Text —
☆ ☆ ☆ ☆ ☆ ☆ ☆
Today’s email is a bit of a wild ride, I’m not going to lie to you. We’ll be tumbling from Virginia Woolf's consuming star to Lucy Pettway's observant quilting, from the humble bee and insect kingdom…to the vast expanse of space.
Recap: what you can expect here? A weekly-ish email featuring: 🐝 narrative non-fiction about/from beekeeping 🐝reflections on art witchcraft 🐝wildlife gardening and how to find yourself. Learn more and compare the different tiers.
Have you ever looked for something, like your glasses, and they’re right over there on the table in front of you but you couldn’t consciously see them? Hold onto that sleepwalking through the world feeling.
Let’s wake up to all the creatures and plants and life around us. How can we start noticing the small things that have always been there, waiting for our attention.
How can we find our bloody glasses?
Let’s start with exhibit A, ladies and gentlemen: Simon Barnes and his book Rewild Yourself: Making Nature More Visible in our Lives.
Honestly, this book was the main inspiration for me to even start this newsletter (along with the trippy 2001: A Space Odyssey beekeeping moment I had, which I’ll get to in a second), and there are so many parts that have stuck with me ever since I first read it.
Including this:
"How absurd it is: a miracle of colour that regularly comes into back gardens and parks, not to mention railway lines and carparks, and I hadn't seen it at all. I had looked at it many times but I hadn't seen it."
My personal back garden Overview Effect
Astronauts speak of the "Overview Effect". Even William Shatner aka James Tiberius Kirk felt it when he went up into space in 2021.
☆ ☆ ☆ ☆ ☆ ☆ ☆
Request 1 — Translate this sentence from the newsletter into Spanish: "Let’s wake up to all the creatures and plants and life around us."

Task material —
☆ ☆ ☆ ☆ ☆ ☆ ☆
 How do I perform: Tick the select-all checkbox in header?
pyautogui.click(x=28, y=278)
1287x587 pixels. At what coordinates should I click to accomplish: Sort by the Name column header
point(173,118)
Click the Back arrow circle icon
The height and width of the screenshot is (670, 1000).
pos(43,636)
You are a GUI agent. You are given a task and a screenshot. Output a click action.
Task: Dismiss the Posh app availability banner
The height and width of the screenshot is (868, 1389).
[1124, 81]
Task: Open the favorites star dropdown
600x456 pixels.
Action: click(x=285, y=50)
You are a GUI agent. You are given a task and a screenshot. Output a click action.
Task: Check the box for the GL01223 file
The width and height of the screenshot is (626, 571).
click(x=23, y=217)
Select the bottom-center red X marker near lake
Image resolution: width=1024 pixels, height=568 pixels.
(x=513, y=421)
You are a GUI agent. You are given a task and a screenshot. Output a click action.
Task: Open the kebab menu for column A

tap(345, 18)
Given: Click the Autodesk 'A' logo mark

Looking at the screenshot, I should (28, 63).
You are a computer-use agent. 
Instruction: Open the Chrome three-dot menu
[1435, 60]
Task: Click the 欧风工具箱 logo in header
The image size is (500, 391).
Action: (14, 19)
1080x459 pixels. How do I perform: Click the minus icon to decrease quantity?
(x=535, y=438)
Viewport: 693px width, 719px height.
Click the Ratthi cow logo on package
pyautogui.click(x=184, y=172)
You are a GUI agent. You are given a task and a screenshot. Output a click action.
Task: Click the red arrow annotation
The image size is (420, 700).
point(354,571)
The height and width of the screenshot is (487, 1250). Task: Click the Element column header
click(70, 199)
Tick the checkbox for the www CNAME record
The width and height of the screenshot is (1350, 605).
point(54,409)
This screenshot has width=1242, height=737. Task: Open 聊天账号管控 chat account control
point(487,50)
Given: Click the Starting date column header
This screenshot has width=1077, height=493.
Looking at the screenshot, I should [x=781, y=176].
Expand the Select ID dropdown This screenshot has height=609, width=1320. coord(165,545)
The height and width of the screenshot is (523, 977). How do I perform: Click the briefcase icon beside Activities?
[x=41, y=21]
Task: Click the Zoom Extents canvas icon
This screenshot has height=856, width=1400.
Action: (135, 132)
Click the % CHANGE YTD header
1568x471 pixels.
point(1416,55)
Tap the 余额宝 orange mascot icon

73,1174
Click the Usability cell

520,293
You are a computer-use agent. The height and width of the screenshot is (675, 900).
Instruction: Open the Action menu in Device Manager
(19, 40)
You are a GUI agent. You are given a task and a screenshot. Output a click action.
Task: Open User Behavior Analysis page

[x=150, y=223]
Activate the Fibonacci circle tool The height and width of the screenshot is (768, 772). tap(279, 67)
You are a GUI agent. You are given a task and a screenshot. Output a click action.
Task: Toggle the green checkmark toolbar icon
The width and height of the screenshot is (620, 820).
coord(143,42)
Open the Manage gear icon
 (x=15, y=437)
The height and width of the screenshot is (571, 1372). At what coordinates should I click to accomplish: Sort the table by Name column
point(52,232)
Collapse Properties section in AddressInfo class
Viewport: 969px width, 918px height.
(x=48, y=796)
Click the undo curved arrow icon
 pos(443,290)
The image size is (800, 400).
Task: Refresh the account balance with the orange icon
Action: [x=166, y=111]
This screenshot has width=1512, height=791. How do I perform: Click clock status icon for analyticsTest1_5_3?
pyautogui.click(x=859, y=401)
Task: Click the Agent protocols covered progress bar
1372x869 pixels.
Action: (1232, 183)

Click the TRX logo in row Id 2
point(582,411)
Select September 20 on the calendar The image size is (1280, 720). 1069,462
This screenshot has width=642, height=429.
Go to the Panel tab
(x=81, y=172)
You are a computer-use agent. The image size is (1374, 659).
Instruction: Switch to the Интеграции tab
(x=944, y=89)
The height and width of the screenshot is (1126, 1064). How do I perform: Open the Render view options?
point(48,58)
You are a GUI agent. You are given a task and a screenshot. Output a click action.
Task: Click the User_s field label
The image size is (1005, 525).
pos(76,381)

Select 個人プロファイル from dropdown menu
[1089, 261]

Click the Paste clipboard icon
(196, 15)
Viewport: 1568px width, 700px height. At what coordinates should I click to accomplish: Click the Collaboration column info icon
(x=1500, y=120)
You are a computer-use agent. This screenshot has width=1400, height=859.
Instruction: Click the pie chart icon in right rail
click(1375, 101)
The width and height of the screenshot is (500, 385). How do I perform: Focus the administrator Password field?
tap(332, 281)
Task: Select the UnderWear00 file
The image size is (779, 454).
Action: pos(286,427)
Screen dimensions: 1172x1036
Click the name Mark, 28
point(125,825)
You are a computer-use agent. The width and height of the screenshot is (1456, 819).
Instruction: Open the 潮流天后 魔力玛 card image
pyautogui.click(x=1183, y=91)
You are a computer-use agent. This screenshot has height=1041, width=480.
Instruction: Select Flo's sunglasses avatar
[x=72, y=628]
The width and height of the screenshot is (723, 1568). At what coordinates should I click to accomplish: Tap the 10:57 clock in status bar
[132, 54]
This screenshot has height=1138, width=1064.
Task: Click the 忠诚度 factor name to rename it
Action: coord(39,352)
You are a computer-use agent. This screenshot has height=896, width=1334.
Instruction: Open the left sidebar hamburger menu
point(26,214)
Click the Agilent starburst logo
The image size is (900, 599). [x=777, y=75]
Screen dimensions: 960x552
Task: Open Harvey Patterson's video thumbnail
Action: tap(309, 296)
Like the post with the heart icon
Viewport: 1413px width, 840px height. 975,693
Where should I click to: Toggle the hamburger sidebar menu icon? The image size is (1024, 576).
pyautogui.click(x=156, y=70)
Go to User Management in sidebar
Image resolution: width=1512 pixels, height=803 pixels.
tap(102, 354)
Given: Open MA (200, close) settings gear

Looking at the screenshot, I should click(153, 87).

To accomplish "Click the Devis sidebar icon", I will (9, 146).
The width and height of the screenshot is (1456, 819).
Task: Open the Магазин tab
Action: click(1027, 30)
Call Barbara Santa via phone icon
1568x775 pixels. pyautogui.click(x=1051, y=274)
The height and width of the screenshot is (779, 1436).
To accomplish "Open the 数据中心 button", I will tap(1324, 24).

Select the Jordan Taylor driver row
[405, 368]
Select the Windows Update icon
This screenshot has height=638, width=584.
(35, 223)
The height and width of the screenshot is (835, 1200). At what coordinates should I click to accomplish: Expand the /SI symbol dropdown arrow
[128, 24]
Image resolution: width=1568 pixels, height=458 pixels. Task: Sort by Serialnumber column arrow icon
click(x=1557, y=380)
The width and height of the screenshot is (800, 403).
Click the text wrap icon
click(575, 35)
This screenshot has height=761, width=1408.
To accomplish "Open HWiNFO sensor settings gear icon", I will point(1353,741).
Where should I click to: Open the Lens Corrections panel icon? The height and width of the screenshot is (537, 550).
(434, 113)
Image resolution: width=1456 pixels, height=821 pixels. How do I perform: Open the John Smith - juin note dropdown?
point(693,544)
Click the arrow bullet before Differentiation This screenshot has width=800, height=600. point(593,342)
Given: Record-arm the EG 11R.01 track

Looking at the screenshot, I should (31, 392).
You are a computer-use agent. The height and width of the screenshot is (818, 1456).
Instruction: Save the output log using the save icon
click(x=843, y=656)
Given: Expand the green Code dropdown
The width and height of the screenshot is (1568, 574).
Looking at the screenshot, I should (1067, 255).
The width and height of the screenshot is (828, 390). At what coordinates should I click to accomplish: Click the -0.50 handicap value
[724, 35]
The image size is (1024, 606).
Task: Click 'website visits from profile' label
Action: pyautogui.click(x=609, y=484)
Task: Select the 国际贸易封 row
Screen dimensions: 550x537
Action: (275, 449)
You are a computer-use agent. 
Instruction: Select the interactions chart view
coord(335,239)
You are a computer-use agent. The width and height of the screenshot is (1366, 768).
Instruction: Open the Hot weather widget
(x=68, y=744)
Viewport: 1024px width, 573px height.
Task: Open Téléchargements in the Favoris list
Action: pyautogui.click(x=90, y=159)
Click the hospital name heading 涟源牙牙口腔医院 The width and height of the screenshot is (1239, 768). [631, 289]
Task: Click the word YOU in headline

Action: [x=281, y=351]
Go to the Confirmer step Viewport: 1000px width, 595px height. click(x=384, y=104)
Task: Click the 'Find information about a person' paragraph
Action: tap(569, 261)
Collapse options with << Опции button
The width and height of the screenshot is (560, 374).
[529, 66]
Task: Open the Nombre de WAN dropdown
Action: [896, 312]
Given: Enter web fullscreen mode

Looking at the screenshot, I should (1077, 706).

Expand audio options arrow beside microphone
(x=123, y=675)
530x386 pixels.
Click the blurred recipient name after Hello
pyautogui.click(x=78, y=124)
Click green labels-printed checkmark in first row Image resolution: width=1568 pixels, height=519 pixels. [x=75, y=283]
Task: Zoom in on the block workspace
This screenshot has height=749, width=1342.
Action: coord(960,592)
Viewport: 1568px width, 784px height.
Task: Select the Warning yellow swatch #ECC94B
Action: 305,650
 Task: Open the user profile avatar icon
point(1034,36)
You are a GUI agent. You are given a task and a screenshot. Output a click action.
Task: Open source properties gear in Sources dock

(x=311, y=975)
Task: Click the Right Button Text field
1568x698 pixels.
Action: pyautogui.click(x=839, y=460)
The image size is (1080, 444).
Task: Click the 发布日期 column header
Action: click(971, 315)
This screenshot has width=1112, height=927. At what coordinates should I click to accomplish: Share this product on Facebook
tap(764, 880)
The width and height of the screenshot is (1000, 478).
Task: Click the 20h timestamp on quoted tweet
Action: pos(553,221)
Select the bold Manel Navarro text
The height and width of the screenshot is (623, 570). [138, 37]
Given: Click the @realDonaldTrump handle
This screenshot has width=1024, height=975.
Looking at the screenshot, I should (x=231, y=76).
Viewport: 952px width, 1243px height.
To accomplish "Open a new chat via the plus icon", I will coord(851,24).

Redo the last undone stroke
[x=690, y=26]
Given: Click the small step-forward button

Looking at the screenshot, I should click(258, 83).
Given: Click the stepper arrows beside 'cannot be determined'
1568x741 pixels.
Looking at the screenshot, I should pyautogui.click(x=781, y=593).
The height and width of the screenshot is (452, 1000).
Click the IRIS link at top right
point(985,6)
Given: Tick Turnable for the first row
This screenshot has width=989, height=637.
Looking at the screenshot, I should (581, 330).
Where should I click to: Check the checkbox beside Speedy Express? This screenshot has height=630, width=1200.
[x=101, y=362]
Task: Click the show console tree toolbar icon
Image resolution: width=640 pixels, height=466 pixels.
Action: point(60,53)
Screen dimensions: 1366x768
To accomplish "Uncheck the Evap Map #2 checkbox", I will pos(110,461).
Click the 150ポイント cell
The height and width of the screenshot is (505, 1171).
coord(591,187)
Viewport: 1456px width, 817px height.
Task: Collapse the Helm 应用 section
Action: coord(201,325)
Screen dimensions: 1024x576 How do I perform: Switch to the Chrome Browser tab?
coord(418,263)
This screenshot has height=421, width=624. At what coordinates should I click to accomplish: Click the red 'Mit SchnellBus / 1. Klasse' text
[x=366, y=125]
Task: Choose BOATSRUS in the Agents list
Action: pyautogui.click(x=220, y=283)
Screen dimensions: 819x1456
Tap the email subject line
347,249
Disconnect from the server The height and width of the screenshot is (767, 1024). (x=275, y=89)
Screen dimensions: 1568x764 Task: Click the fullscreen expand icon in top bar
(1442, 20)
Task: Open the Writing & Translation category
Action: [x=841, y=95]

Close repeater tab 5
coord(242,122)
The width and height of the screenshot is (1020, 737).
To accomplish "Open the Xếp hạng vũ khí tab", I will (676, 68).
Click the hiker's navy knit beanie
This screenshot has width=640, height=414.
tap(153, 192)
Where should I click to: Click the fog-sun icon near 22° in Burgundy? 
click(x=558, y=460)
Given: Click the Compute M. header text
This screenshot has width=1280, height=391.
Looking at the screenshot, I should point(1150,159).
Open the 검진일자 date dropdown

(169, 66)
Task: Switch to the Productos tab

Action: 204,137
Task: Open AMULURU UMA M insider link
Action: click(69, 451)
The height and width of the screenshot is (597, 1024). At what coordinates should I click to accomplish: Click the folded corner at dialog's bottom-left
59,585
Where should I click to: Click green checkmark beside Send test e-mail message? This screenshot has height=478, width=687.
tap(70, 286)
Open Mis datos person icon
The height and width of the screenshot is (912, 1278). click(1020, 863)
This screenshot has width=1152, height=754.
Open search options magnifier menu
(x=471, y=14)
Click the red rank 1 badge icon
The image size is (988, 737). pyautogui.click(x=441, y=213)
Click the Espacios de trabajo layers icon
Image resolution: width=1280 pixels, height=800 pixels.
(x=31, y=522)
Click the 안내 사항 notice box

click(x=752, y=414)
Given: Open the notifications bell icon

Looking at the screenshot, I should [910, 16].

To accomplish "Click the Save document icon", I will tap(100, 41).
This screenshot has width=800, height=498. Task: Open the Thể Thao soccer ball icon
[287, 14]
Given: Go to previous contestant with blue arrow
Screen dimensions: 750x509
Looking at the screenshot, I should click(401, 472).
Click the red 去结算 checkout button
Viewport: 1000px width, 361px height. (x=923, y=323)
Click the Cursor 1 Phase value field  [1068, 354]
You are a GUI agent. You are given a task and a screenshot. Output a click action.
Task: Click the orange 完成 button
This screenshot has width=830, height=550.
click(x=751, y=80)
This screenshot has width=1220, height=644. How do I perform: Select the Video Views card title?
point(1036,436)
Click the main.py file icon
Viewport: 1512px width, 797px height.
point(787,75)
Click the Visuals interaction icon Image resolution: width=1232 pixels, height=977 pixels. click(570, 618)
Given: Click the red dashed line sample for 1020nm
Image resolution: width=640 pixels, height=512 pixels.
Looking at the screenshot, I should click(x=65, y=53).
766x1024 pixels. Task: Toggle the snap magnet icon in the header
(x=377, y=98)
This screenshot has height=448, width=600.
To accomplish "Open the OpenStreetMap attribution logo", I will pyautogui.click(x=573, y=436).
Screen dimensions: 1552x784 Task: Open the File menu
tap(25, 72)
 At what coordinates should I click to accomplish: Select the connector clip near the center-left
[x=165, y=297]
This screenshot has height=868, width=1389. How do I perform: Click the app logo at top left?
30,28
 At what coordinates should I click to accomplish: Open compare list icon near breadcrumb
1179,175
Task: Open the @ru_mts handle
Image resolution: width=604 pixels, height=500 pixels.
☆ ☆ ☆ ☆ ☆ ☆ ☆
Request 2 — Repeat the part of the entries that opens with the line containing "Select the bold Manel Navarro text" and closes with the line containing "I will coord(851,24).".

Correct answer 1 — Despertemos ante todas las criaturas, las plantas y la vida que nos rodean.

Correct answer 2 —
Select the bold Manel Navarro text
The height and width of the screenshot is (623, 570). [138, 37]
Given: Click the @realDonaldTrump handle
This screenshot has width=1024, height=975.
Looking at the screenshot, I should (x=231, y=76).
Viewport: 952px width, 1243px height.
To accomplish "Open a new chat via the plus icon", I will coord(851,24).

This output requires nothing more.